Although a judge set Dec. 2 as the date to assign the case for trial, it could take months -- or longer -- for the trial of Juan Francisco Lopez-Sanchez to begin in earnest.
"I have cases that are 4 years old," prosecutor Diane Garcia said during the two-minute hearing.
Outside court, Matt Gonzalez, Lopez-Sanchez's public defender, said there have been no discussions of a plea deal in the killing of Steinle, who was shot in the back while walking with her father along San Francisco's Pier 14 on July 1, 2015.
Kathryn Steinle is seen in a 2009 photograph. Steinle died from a single gunshot wound on July 1, 2015, while walking on Pier 14 along San
Kathryn Steinle is seen in a 2009 photograph. Steinle died from a single gunshot wound on July 1, 2015, while walking on Pier 14 along San Francisco's Embarcadero with her father. (Courtesy of Nicole Ludwig)
"It is a case that is really all or nothing," Gonzalez said, repeating his position that the shooting was accidental.

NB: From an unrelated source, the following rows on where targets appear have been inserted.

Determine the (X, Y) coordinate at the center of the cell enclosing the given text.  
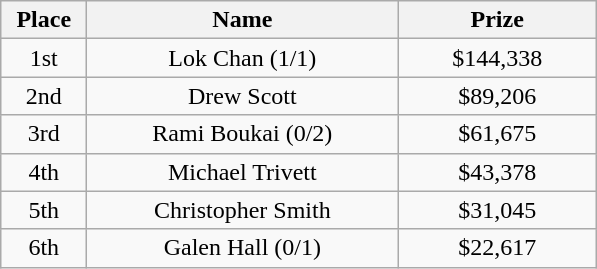
2nd (44, 96)
Lok Chan (1/1) (242, 58)
Christopher Smith (242, 210)
Name (242, 20)
$22,617 (498, 248)
Drew Scott (242, 96)
3rd (44, 134)
4th (44, 172)
$43,378 (498, 172)
$31,045 (498, 210)
1st (44, 58)
Galen Hall (0/1) (242, 248)
$89,206 (498, 96)
5th (44, 210)
$61,675 (498, 134)
Place (44, 20)
6th (44, 248)
Prize (498, 20)
$144,338 (498, 58)
Rami Boukai (0/2) (242, 134)
Michael Trivett (242, 172)
Return (X, Y) of the center of cell containing provided text 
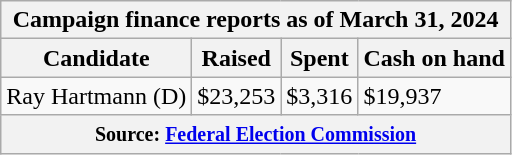
$3,316 (320, 96)
Candidate (96, 58)
$23,253 (236, 96)
Spent (320, 58)
Cash on hand (434, 58)
Raised (236, 58)
Source: Federal Election Commission (256, 134)
Ray Hartmann (D) (96, 96)
Campaign finance reports as of March 31, 2024 (256, 20)
$19,937 (434, 96)
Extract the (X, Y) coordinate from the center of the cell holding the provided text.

Steinle was struck by a bullet fired from a gun stolen days earlier from a U.S. Bureau of Land Management ranger. Lopez-Sanchez's lawyers claim he found the gun on the pier and fired it accidentally. The bullet struck the pier deck and ricocheted, hitting Steinle in the back.
Garcia claims Lopez-Sanchez intended to kill Steinle, claiming he fired what she's called "a skip shot." But a ballistics expert who testified at Lopez-Sanchez's preliminary hearing last year said such a shot would be nearly impossible because the bullet could not have followed a straight path after hitting the pier
Republican presidential nominee Donald Trump has held up Lopez-Sanchez -- a Mexican national who had been deported five times only to re-enter the United States -- as one of his justifications for building a wall along the Mexican border and mentioned Steinle in his acceptance speech in Cleveland last month.
Local and federal authorities came under fire in the aftermath of the killing for releasing Lopez-Sanchez back on the streets of San Francisco just weeks before Steinle's killing, in part, because of the city's refusal to hold suspects for immigration violations.